**Requirement A**
Rewrite the lines of the listing starting at the line that contains "Find the location" and ending at the end of the listing, changing "Identify the location of" to "Find the position of" and leaving everything else the same; omit the pictures.

**Text segment**
####################
Made in a similar vein to the likes of Ted and Sausage Party, The Happytime Murders aims to take a beloved element of your childhood and shock you by turning it into a foul-mouthed extravaganza. However, it doesn’t really pull this off all too well, with underwhelming humour, dull characters and a little too much reliance on gross-out gags, and while it does often prove a surprisingly entertaining nod back to classic detective movies, it’s a generally boring and frustrating watch throughout.
When this film was released last summer, there was a big noise made about just how horribly crass and unfunny it was, however for me, it’s not necessarily all that terrible. Of course, it’s far from the funniest movie we’ve seen starring puppets, but when it comes to its cruder comedy, it sits in a frustrating but not overly infuriating middleground between the two extremes of how to get the genre right and very wrong.
Ted and Sausage Party are good representatives for those two extremes. On the one hand, Ted shocks with a swearing, drinking teddy bear, yet moulds that foul-mouthed persona into his character well, and plays that out through a well-written that’s equally as engaging as it is funny. On the flipside, Sausage Party takes the same premise – animated food swearing – and then shoves it down your throat for an hour and a half, with no character or story intrigue to be seen anywhere.
In the middle of that lies The Happytime Murders. I won’t deny that its reliance on crude, gross-out humour is a little excessive at times, and the premise of seeing Sesame Street-esque puppets swearing and the rest gets boring very quickly. However, there is still a little more that this film has to offer, and while it doesn’t quite excel when it comes to shocking you or making you laugh, its recreation of the classic detective genre proves an entertaining distraction throughout.
With a playful nod towards all the tropes of detective/noir cinema (a good amount of Venetian blinds here), I would have been perfectly happy to have watched a puppet parody of film-noir right the way through, with the film starting off on a great footing, only to fall away later as it moves back towards the style of a generic, modern crime-comedy.
That’s not to say that the crime story is in anyway particularly engrossing or impressive, and while the film hits the nail on the head as it recreates the vibes of film-noir, it doesn’t really grab you at any point as a result of a painfully predictable, poorly paced and simply dull plot, making the film a far duller watch throughout.
Overall, then, I wasn’t overly impressed by The Happytime Murders, but nor was I as outraged as I expected. Despite a little bit too much crass humour, the film isn’t a painfully irritating watch, and in fact proves surprisingly enjoyable with its playful homage to film-noir, even though its story undoes a lot of that good work, which is why I’m giving it a 6.1.
####################
**Data shown**
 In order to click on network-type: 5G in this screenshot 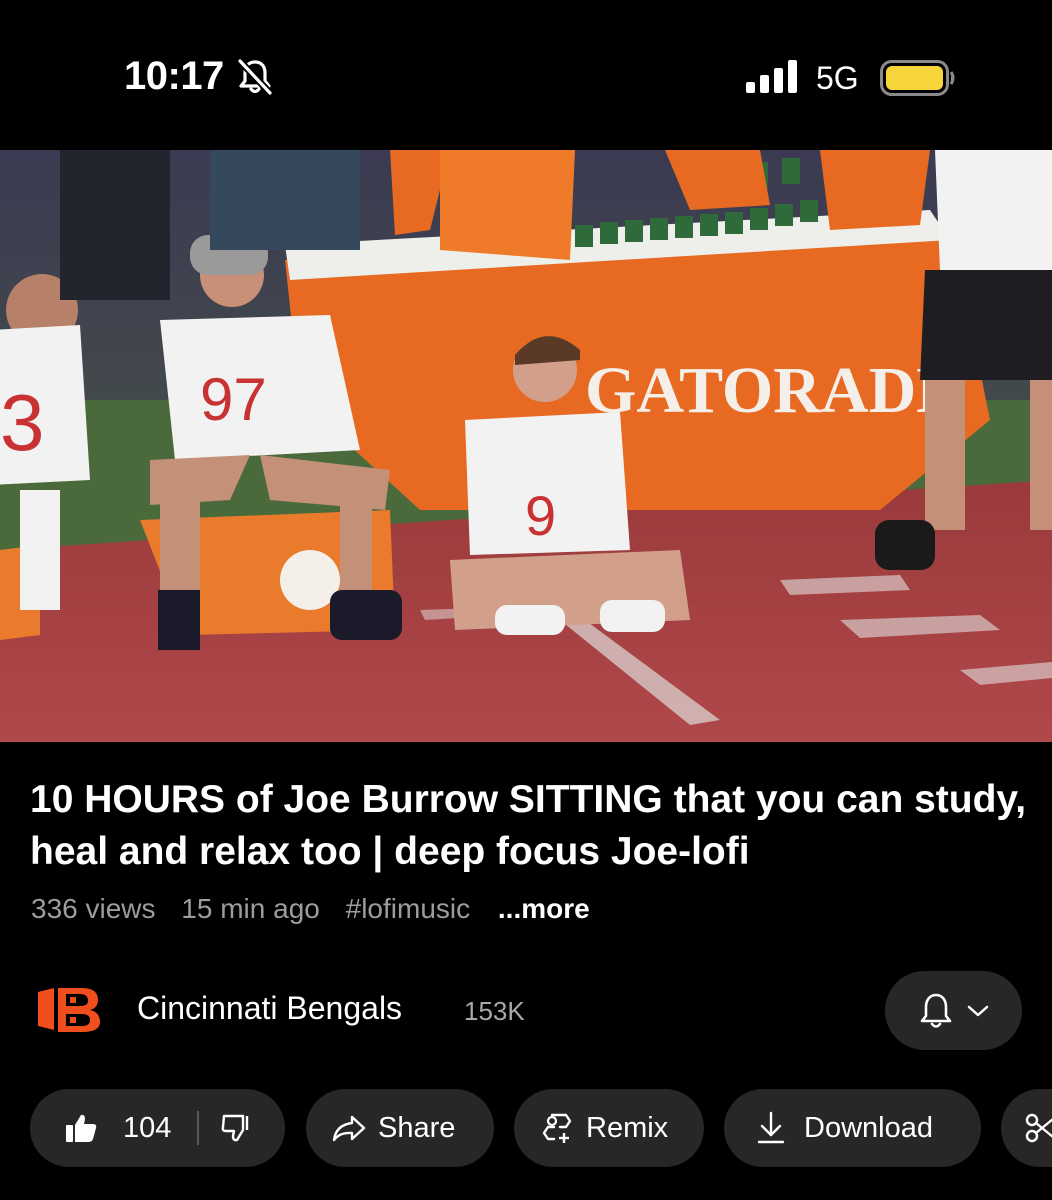, I will do `click(838, 78)`.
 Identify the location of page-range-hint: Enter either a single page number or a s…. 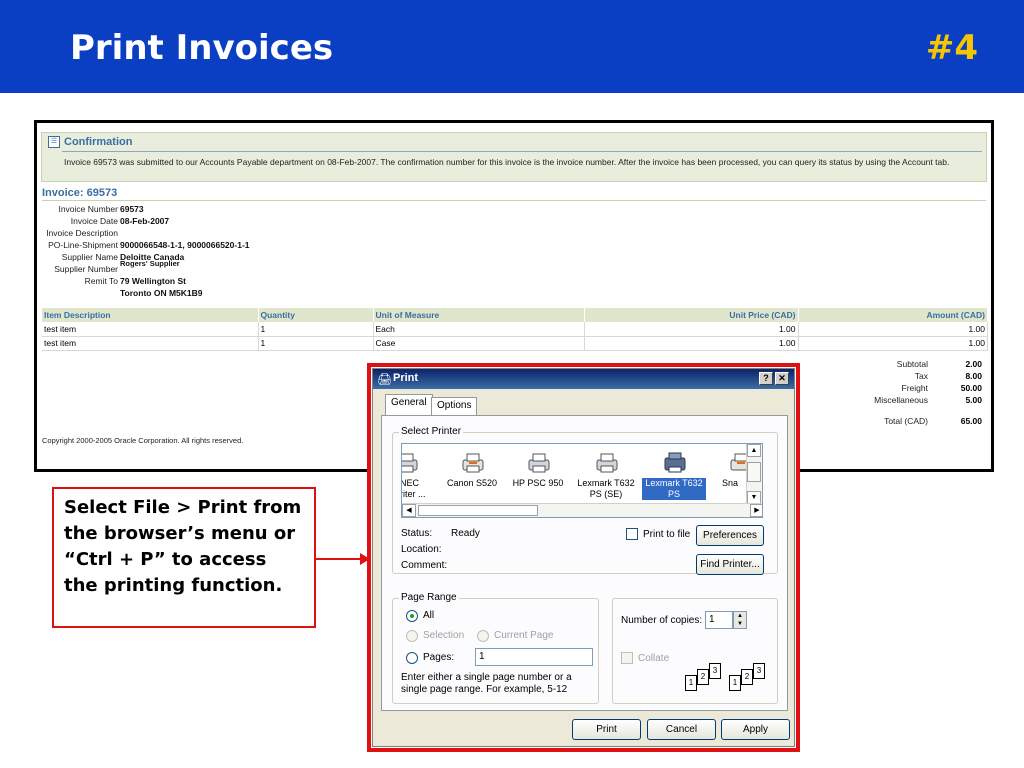
(486, 684).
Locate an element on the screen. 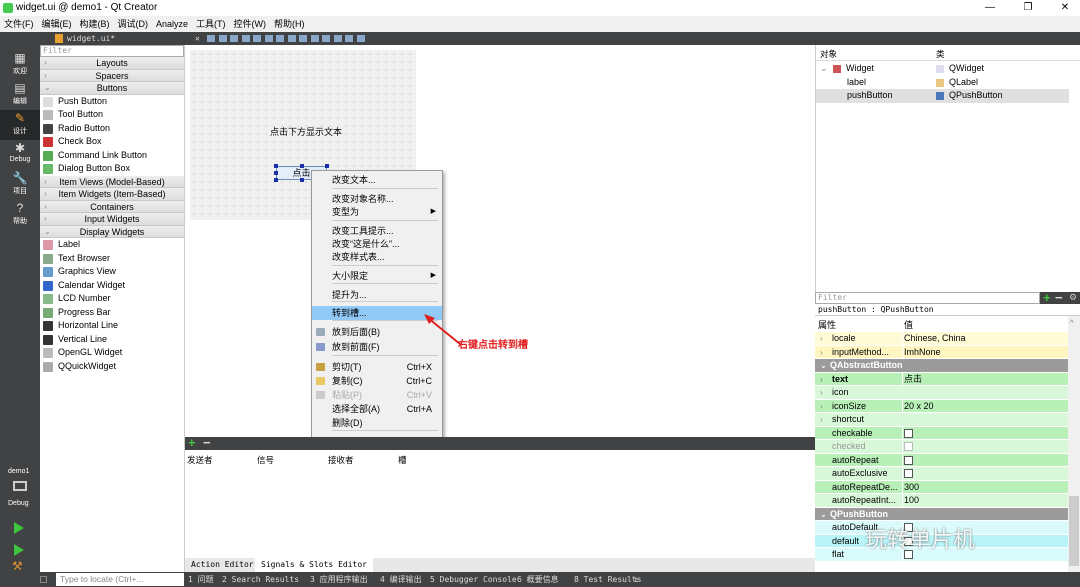 The image size is (1080, 587). widget-category: ⌄ Display Widgets is located at coordinates (112, 232).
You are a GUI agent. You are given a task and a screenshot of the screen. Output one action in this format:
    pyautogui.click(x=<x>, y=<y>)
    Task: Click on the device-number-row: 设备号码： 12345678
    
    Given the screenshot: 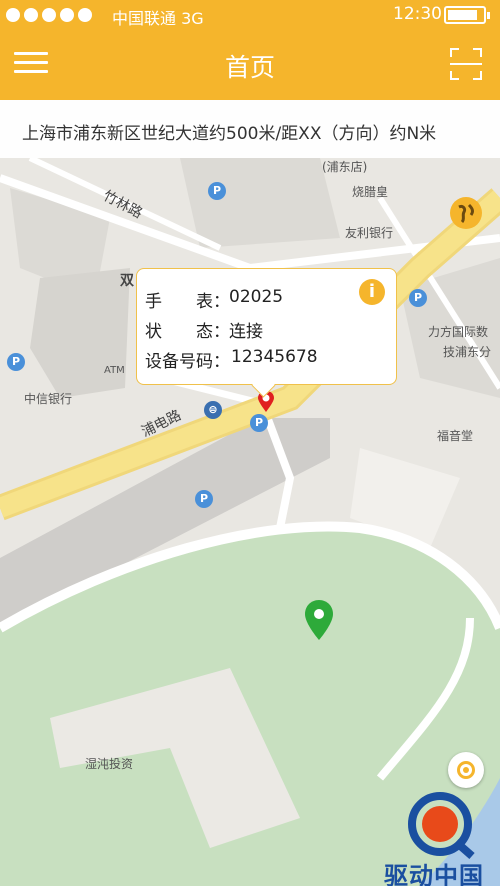 What is the action you would take?
    pyautogui.click(x=232, y=360)
    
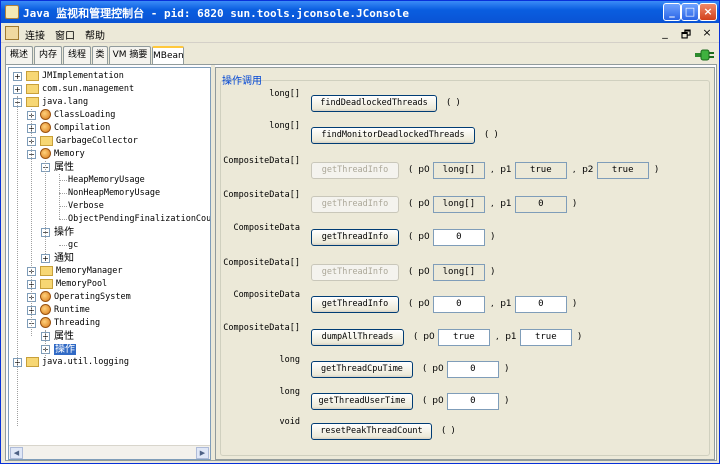 This screenshot has width=720, height=464. I want to click on tree-node-label: Threading, so click(78, 323).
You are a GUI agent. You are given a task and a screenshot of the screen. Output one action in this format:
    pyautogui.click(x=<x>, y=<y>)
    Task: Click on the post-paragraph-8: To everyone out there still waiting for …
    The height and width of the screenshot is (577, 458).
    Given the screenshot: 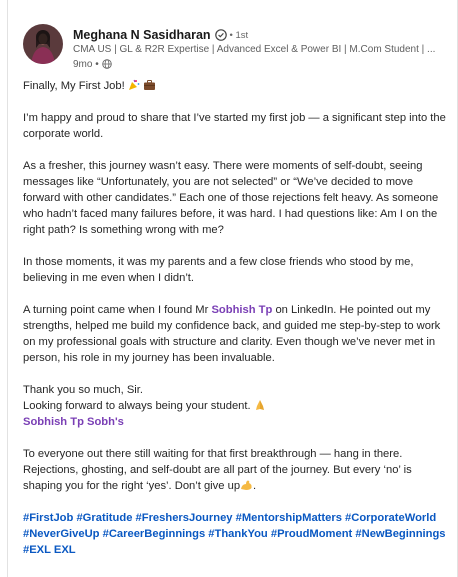 What is the action you would take?
    pyautogui.click(x=238, y=470)
    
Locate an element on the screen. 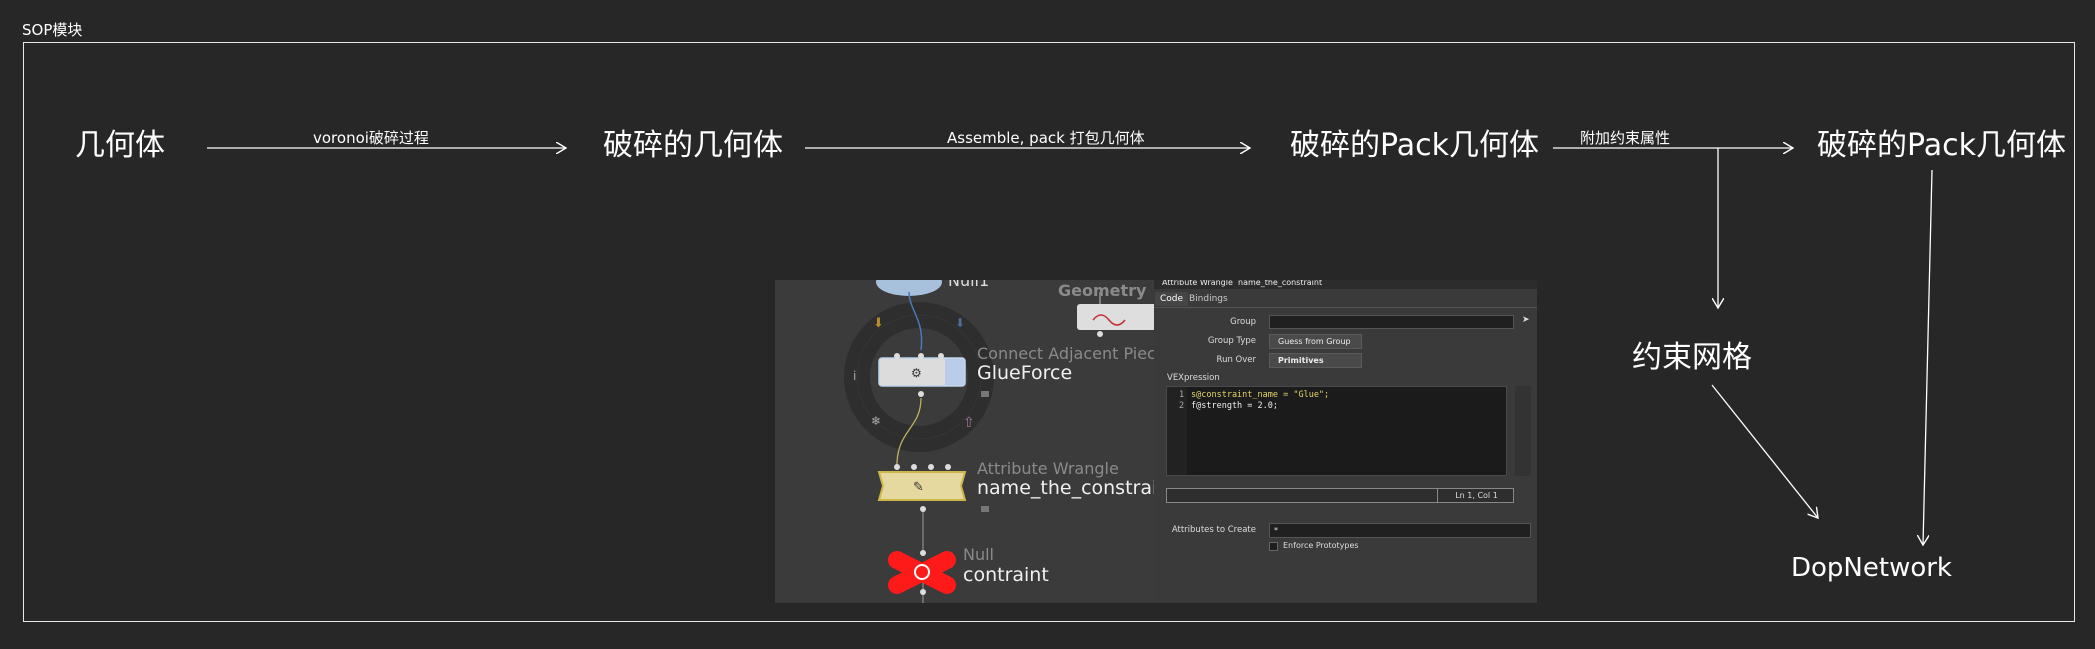 This screenshot has height=649, width=2095. code-line-1: s@constraint_name = "Glue"; is located at coordinates (1260, 395).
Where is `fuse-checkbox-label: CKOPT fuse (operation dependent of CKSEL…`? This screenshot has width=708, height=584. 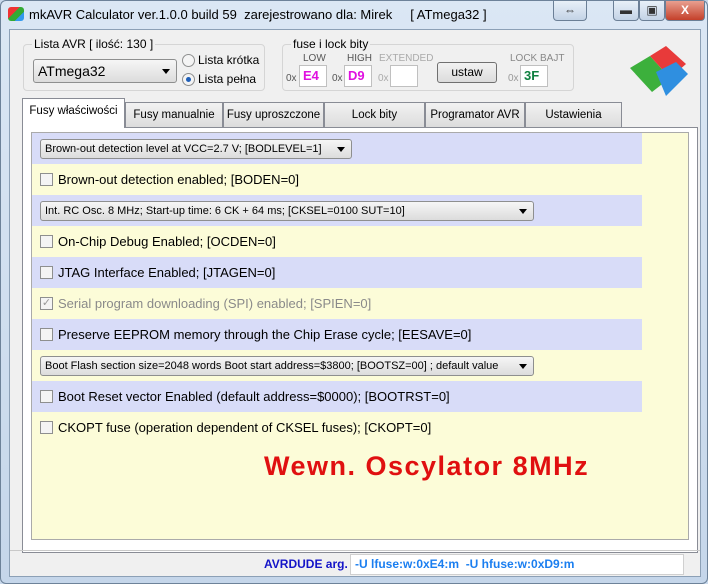 fuse-checkbox-label: CKOPT fuse (operation dependent of CKSEL… is located at coordinates (245, 428).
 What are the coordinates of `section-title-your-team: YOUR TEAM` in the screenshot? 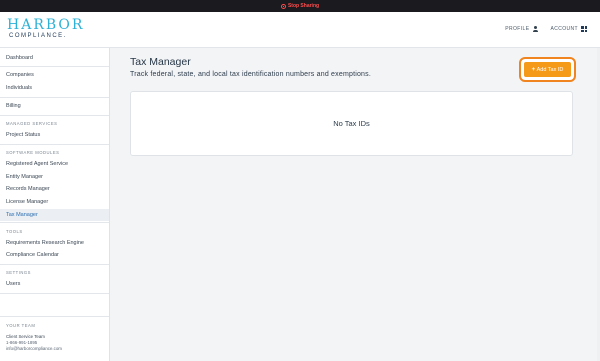 It's located at (21, 326).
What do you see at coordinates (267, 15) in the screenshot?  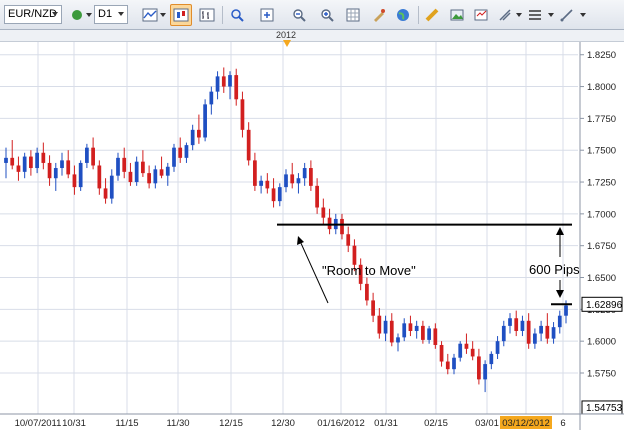 I see `zoom-in-button` at bounding box center [267, 15].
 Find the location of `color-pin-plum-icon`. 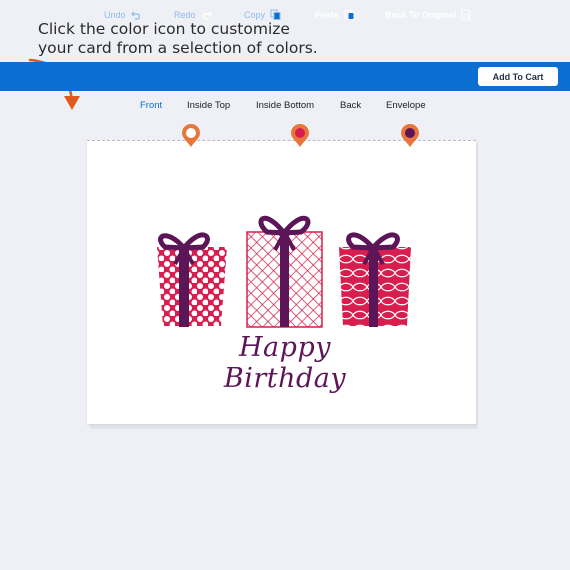

color-pin-plum-icon is located at coordinates (410, 136).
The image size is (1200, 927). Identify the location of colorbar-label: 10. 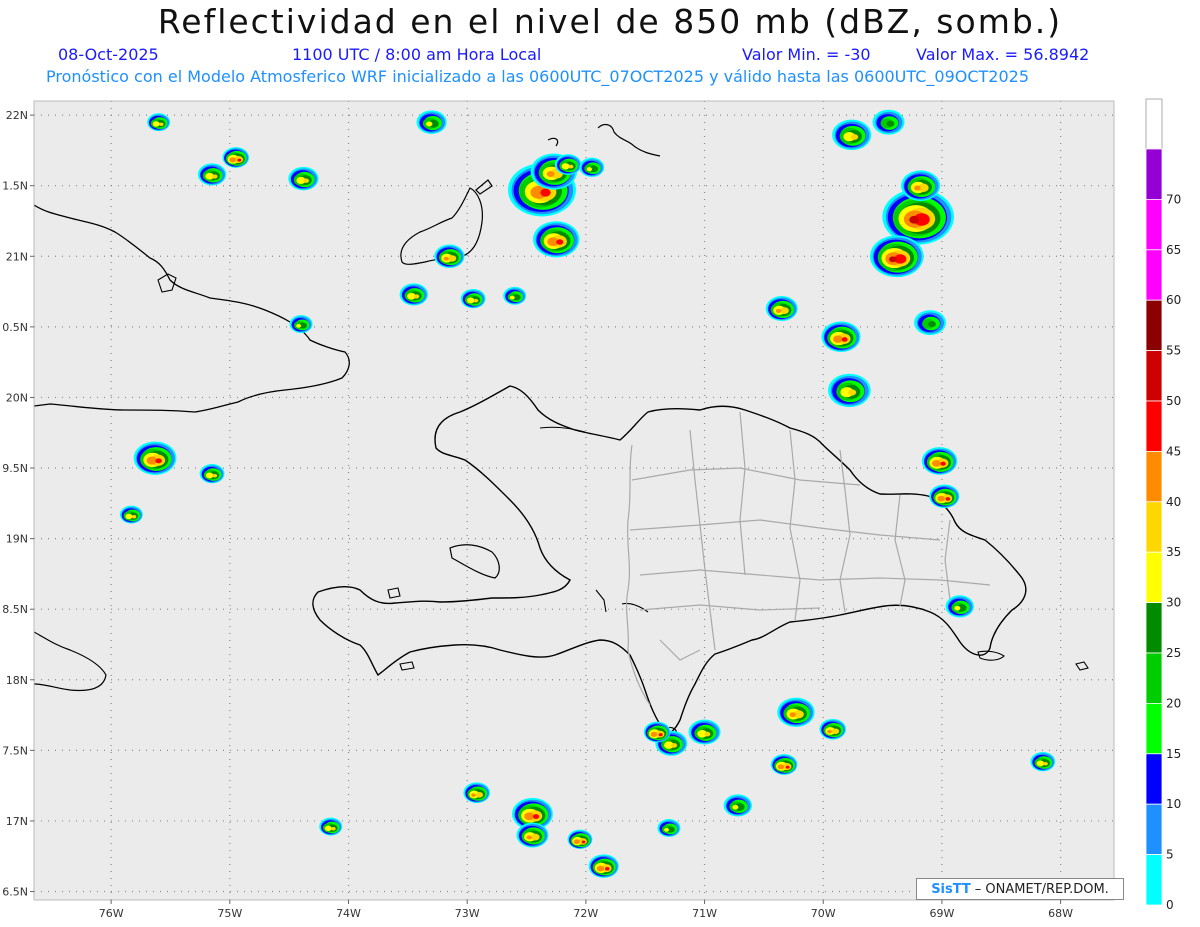
(1174, 804).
####################
**Requirement B**
Repeat word for word the passage of the film review starting at "When this film" and ending at "and very wrong.".

**Answer A**
 Find the location of `color-pin-plum-icon`. 

color-pin-plum-icon is located at coordinates (410, 136).
The image size is (1200, 927). Find the position of colorbar-label: 10. 
(1174, 804).

**Answer B**
When this film was released last summer, there was a big noise made about just how horribly crass and unfunny it was, however for me, it’s not necessarily all that terrible. Of course, it’s far from the funniest movie we’ve seen starring puppets, but when it comes to its cruder comedy, it sits in a frustrating but not overly infuriating middleground between the two extremes of how to get the genre right and very wrong.